**Task to carry out**
Each line from the start of the records through the line containing "Open the Контакты panel icon" is to be transcribed exactly, and no other line is to be included.

START Information supplied

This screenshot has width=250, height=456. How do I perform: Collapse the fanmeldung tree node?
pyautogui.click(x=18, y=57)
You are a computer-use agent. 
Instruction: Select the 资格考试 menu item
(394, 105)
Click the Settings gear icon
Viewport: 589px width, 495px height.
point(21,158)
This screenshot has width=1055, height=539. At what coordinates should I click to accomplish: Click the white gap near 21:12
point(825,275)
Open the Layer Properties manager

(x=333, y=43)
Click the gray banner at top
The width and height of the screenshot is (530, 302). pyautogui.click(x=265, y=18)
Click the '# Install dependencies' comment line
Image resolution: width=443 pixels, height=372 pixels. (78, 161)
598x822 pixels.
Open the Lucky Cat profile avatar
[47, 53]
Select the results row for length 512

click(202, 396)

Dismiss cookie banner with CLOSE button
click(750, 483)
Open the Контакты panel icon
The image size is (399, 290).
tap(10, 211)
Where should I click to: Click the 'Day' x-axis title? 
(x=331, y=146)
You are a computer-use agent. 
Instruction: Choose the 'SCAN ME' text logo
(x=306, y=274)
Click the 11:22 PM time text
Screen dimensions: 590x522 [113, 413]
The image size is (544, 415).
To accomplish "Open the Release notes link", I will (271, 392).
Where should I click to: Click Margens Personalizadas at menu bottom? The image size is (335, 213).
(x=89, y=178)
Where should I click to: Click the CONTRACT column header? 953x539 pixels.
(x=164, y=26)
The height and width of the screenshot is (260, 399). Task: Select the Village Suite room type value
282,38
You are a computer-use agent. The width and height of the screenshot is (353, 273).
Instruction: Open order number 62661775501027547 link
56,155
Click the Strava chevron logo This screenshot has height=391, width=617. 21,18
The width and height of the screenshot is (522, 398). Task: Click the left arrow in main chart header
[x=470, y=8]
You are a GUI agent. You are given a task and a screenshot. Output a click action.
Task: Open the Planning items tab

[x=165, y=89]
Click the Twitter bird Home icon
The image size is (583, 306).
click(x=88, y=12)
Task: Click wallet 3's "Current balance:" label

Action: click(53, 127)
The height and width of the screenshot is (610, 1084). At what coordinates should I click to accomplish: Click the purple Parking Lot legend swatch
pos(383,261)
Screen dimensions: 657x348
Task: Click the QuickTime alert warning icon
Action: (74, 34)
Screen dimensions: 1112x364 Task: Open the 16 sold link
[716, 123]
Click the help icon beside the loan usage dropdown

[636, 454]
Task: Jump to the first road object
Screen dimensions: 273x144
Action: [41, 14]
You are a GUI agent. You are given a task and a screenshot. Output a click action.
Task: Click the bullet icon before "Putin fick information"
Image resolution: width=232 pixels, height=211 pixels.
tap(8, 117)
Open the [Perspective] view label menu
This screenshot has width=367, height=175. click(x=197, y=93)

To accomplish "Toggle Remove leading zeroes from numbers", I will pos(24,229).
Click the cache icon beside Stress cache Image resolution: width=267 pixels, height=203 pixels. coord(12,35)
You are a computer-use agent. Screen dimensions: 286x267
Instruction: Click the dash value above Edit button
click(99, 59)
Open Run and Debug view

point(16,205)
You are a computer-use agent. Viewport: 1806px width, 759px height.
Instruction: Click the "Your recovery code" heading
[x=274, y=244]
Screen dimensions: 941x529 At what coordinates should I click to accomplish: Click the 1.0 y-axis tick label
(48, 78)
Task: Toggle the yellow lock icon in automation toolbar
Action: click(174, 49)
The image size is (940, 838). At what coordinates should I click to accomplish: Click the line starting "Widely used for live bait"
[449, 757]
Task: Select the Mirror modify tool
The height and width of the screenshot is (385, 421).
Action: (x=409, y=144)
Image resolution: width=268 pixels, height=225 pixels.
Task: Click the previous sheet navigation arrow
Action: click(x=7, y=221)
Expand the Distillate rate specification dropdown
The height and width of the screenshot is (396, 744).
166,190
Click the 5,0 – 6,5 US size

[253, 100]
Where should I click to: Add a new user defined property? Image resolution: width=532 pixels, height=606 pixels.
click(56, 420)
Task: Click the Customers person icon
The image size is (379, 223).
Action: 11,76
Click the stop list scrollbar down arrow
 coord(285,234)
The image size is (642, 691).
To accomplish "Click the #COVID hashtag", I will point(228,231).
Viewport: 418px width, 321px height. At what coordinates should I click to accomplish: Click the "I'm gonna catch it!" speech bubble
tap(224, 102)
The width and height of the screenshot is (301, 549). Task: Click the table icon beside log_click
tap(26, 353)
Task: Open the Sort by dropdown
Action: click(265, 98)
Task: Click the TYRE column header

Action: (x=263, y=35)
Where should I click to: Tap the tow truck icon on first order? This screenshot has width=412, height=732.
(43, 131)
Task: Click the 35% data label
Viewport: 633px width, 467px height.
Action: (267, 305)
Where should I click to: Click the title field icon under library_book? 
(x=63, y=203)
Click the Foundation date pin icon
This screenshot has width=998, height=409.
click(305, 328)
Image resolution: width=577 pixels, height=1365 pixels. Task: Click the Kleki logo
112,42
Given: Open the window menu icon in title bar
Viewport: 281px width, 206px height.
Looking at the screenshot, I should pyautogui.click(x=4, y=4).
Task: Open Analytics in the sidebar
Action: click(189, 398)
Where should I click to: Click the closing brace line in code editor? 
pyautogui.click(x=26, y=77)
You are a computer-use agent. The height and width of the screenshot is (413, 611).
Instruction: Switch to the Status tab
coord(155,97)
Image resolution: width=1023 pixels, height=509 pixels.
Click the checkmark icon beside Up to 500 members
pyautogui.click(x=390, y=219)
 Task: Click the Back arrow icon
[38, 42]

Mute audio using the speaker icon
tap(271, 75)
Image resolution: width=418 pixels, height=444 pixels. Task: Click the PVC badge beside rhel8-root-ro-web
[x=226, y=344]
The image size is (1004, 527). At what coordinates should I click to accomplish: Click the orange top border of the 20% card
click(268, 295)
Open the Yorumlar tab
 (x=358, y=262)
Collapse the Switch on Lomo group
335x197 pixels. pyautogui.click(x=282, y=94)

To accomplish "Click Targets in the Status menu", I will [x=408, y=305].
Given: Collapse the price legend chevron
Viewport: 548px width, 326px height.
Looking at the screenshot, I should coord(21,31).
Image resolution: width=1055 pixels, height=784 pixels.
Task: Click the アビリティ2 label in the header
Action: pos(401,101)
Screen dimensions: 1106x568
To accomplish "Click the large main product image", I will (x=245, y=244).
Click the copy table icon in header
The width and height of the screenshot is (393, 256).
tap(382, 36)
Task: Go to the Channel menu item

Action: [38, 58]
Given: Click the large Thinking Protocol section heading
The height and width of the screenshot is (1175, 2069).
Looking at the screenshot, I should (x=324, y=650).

END Information supplied

**Answer to the problem**
This screenshot has width=250, height=456. How do I perform: Collapse the fanmeldung tree node?
pyautogui.click(x=18, y=57)
You are a computer-use agent. 
Instruction: Select the 资格考试 menu item
(394, 105)
Click the Settings gear icon
Viewport: 589px width, 495px height.
point(21,158)
This screenshot has width=1055, height=539. At what coordinates should I click to accomplish: Click the white gap near 21:12
point(825,275)
Open the Layer Properties manager

(x=333, y=43)
Click the gray banner at top
The width and height of the screenshot is (530, 302). pyautogui.click(x=265, y=18)
Click the '# Install dependencies' comment line
Image resolution: width=443 pixels, height=372 pixels. (78, 161)
598x822 pixels.
Open the Lucky Cat profile avatar
[47, 53]
Select the results row for length 512

click(202, 396)

Dismiss cookie banner with CLOSE button
click(750, 483)
Open the Контакты panel icon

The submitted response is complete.